The counts of deaths and crude mortality in each of the various strata, by treatment arm, are presented in Table 5. Crude mortality was similar in the ICD and conventional therapy groups among patients in whom none of the 5 risk factors were present. The lower-risk group with 0 risk factors comprised almost one-third of the study population. By contrast, among patients with ≥1 risk score factors, crude mortality rates were lower in ICD patients than among patients in the conventional therapy group. Consistently, the 2-year Kaplan-Meier probabilities of death were relatively low, and virtually identical, in the ICD and conventional therapy groups among patients with 0 risk factors (9% and 8%, respectively) (Fig. 2A), whereas among patients with ≥1 risk factors, 2-year mortality rates were significantly lower in the ICD group (15%) as compared with the conventional therapy group (27%, p < 0.001) (Fig. 2B). Notably, the difference in mortality rates between the ICD and conventional therapy groups was most prominent among patients with 1 or 2 risk factors (Table 5, Figs. 3A and B, respectively) who comprised more than one-half of the patient population, whereas among patients with ≥3 risk factors, mortality was only slightly lower in the ICD group than in the conventional therapy group (Table 5, Fig. 3C).
Cox proportional-hazards modeling of mortality, using the simple risk score stratifiers, treatment arm, and their interactions as covariates, demonstrated that in the conventional therapy group each of the risk score strata had a highly significant hazard ratio for mortality compared with the group with no risk factors (Table 6). Patients with ≥1 risk factors exhibited more than a 4-fold increase in the risk of death compared with patients with no risk factors. Furthermore, significant differences were found among the 3 strata with 1, 2, or ≥3 risk factors (p = 0.04).
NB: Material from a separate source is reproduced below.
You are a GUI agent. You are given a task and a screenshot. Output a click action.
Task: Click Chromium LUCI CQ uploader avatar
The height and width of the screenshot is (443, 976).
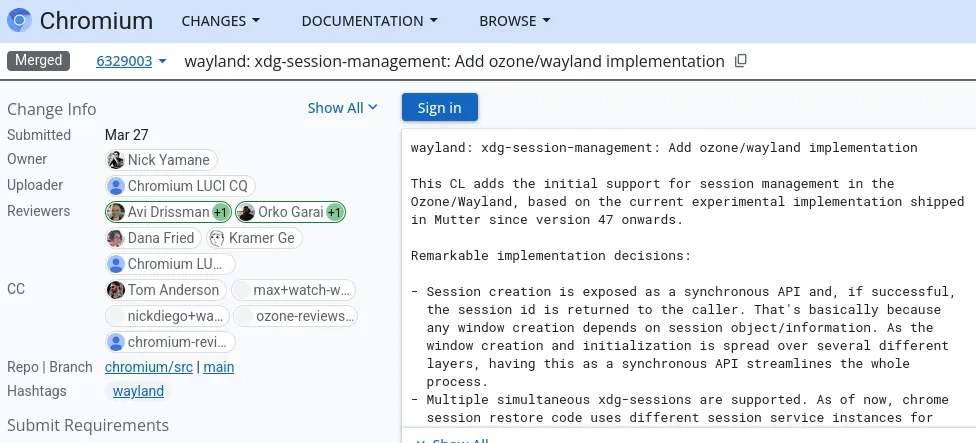point(116,186)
When the ICD/conventional risk of death was analyzed by risk score strata, no evidence of an ICD effect was shown among patients with 0 risk factors (hazard ratio 0.96; p = 0.91), whereas among patients with ≥1 risk factor, ICD therapy was associated with a significant 49% reduction in the risk of death (Table 6). Consistent with the Kaplan-Meier estimates in Figure 3, the benefit of ICD therapy was more prominent among patients with 1 (60% risk reduction; p = 0.002) and 2 (58% risk reduction; p < 0.001) risk factors than among patients with ≥3 risk factors (20% risk reduction; p = 0.44). The difference between the ICD effect among patients who had either 1 or 2 risk factors and the effect of the device among patients with 0 risk factors was marginally significant (p value for the difference = 0.05), whereas no difference in ICD efficacy was shown between patients with ≥3 risk factors and those with 0 risk factors (p = 0.72).
U-shaped pattern for ICD effect in the total study population
The effect of the ICD among patients with increasing mortality rates in the conventional therapy group (from 0 to ≥3 risk factors and VHR patients) showed a U-shaped pattern for ICD benefit (Fig. 4 and ICD/conventional hazard ratios in Table 6). Thus, no significant ICD effect was observed among patients in whom 2-year mortality rates with conventional therapy were very low or very high, whereas the benefit of device therapy was pronounced among patients with intermediate mortality rates.
Mode of death and frequency of appropriate ICD therapy by risk-strata
Because the reduction in the risk of all-cause mortality with an ICD is expected to occur through termination of life-threatening arrhythmic episodes that may lead to sudden cardiac death, defibrillator therapy may be less effective in subsets of patients with a relatively low risk of sudden cardiac death and ventricular tachyarrhythmias or in whom nonarrhythmic mortality predominates. We therefore assessed the proportion of sudden cardiac versus nonsudden (e.g., all other modes of death) mortality and the rate of appropriate ICD therapy, in the risk score groups and the VHR group.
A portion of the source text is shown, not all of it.